I debiti della PA sono scesi a 53 mld, ma rimaniamo i peggiori in Europa

Rispetto al 2017 la situazione è leggermente migliorata, ma non abbastanza da farci scalare posizioni nella classifica europea. Se è vero che nel 2018 la Pubblica amministrazione ha totalizzato 53 miliardi di euro di debiti, 4 miliardi in meno rispetto a due anni fa, è anche vero che nessun altro Paese in Europa vanta un debito commerciale così smisurato. A scattare una fotografia aggiornata dei conti della PA è la “Relazione annuale 2018” della Cgia, presentata nei giorni scorsi dal Governatore della Banca d’Italia, Ignazio Visco. Fra l’altro, si tratta solo di stime e non di numeri certi: infatti, la relazione si basa su indagini statistiche condotte sulle imprese e sulle segnalazioni di vigilanza, per cui i risultati sono caratterizzati da un elevato grado di incertezza. Ciò non toglie che la situazione italiana sia abbastanza disastrosa rispetto a quella del resto d’Europa. “Secondo i dati Eurostat, la Grecia, per esempio, ha un’incidenza dei mancati pagamenti di parte corrente sul Pil dell’1,4%, mentre da noi è al 2,9%, praticamente il doppio. Una situazione inaccettabile per un Paese civile che continua a produrre effetti molto negativi sui bilanci di migliaia e migliaia di imprese fornitrici della nostra PA” ha commentato il coordinatore dell’Ufficio studi della CGIA, Paolo Zabeo.

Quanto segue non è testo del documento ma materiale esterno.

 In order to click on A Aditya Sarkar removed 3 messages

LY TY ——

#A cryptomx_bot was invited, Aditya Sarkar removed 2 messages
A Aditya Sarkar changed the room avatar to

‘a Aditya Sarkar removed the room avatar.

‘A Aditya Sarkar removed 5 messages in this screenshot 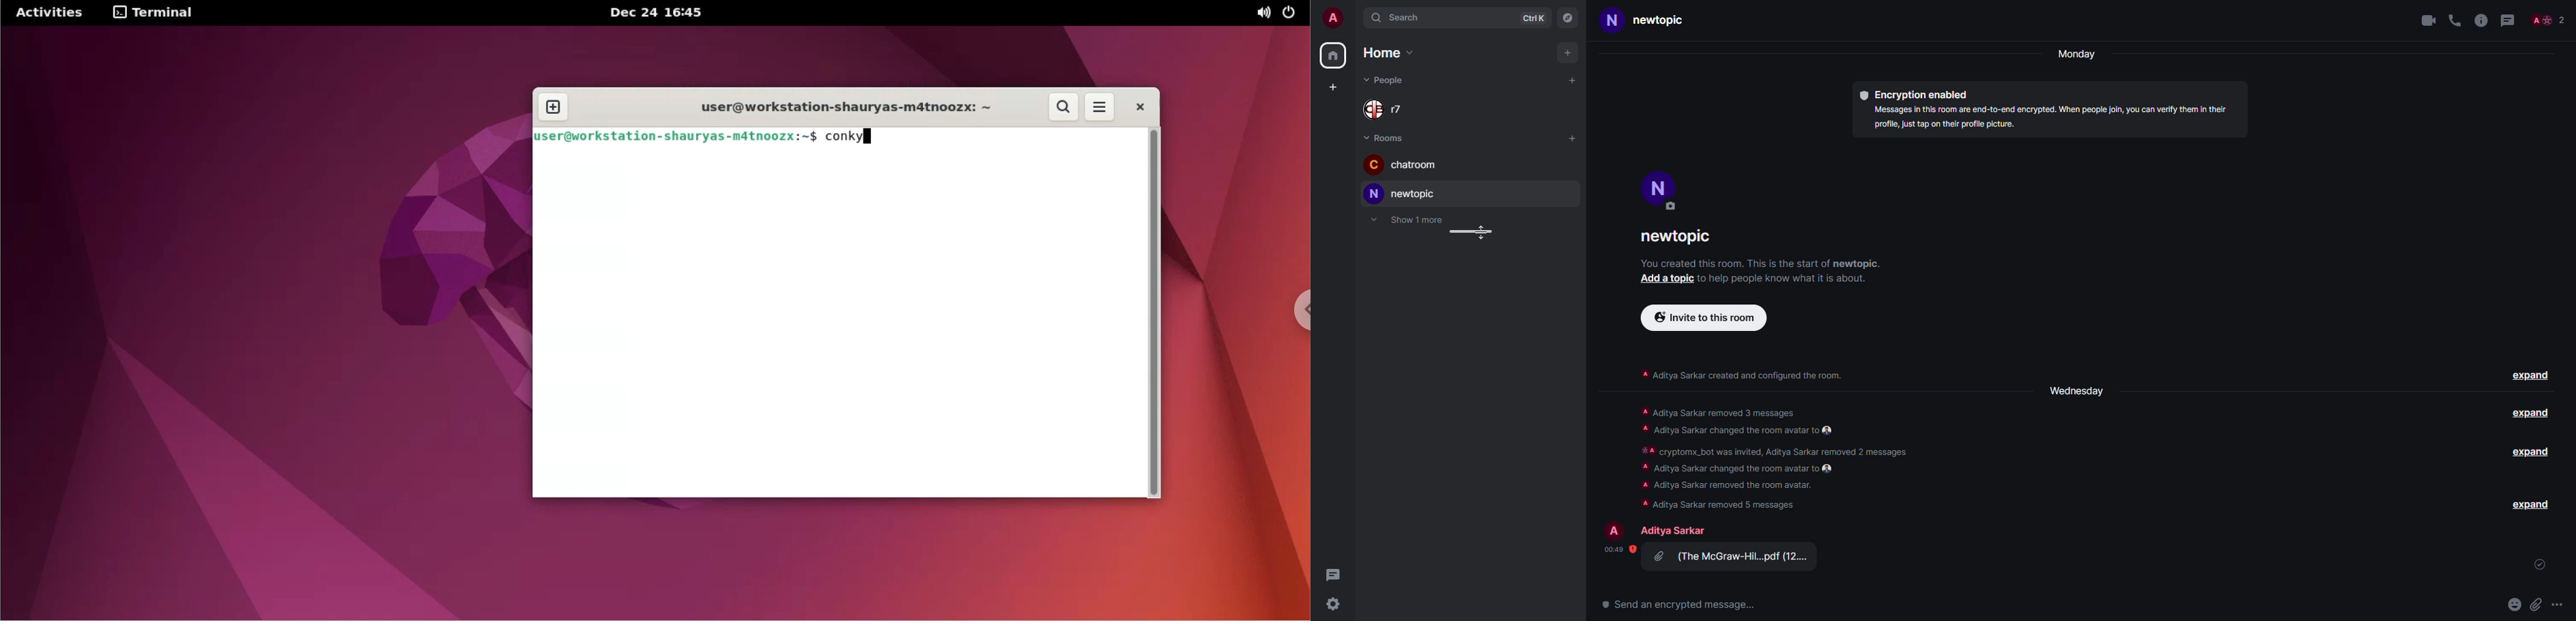, I will do `click(1775, 455)`.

Con l’introduzione della fattura elettronica, le cose sono migliorate, anche se di poco. L’obbligo, infatti, non ha intaccato lo stock dei debiti accumulati, ma perlomeno i tempi medi di pagamento sono leggermente scesiNon in modo uniforme però. Il Comune di Napoli, per esempio, paga mediamente i propri fornitori con 320 giorni di ritardo, l’ASL Napoli 1 con 167 e l’Azienda Sanitaria Provinciale di Reggio Calabria con 163 (dato medio 2018).